=== PROBLEM ===
Count the lines below that contain "will". Give only the number.

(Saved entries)

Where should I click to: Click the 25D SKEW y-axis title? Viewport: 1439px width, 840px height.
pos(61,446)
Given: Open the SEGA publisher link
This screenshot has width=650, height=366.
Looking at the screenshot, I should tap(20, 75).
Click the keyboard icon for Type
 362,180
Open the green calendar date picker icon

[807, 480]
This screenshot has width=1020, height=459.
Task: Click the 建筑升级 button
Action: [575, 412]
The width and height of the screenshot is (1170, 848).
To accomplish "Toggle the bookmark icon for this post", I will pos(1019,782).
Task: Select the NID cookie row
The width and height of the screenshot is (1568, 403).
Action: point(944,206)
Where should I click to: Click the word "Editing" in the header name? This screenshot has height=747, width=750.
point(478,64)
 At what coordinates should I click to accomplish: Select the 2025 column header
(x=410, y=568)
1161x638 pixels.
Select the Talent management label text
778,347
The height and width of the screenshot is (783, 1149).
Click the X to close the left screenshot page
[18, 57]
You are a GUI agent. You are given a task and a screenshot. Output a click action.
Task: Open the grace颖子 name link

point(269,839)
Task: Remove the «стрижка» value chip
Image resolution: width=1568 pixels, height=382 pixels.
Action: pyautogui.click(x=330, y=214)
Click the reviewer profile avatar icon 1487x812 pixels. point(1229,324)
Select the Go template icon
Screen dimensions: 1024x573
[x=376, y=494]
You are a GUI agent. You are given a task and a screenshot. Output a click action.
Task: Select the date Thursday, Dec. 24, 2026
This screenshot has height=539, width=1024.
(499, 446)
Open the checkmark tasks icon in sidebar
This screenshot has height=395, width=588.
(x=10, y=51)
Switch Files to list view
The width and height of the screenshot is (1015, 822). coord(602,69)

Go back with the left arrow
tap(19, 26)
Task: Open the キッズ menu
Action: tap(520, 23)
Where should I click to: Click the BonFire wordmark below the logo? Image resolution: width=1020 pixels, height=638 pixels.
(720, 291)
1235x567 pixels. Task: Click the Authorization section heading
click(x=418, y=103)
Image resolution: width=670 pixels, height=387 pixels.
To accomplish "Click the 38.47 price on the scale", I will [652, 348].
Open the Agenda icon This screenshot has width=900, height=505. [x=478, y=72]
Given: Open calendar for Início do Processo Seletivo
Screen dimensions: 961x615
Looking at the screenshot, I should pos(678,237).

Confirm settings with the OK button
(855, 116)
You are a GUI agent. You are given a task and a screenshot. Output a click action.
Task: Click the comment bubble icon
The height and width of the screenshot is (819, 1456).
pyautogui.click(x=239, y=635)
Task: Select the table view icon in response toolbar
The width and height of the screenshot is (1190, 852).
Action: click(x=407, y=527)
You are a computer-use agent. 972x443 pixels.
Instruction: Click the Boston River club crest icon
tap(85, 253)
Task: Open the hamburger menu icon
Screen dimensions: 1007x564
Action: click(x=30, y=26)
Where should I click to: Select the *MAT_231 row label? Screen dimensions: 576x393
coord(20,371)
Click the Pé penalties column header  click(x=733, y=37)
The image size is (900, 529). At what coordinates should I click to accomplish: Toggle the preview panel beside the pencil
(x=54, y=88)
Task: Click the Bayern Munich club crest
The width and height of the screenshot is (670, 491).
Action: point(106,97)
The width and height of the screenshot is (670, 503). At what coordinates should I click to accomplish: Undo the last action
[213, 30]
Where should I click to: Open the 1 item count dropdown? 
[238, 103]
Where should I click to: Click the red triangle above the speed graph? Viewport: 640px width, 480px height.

=== WRITTEN SOLUTION ===
2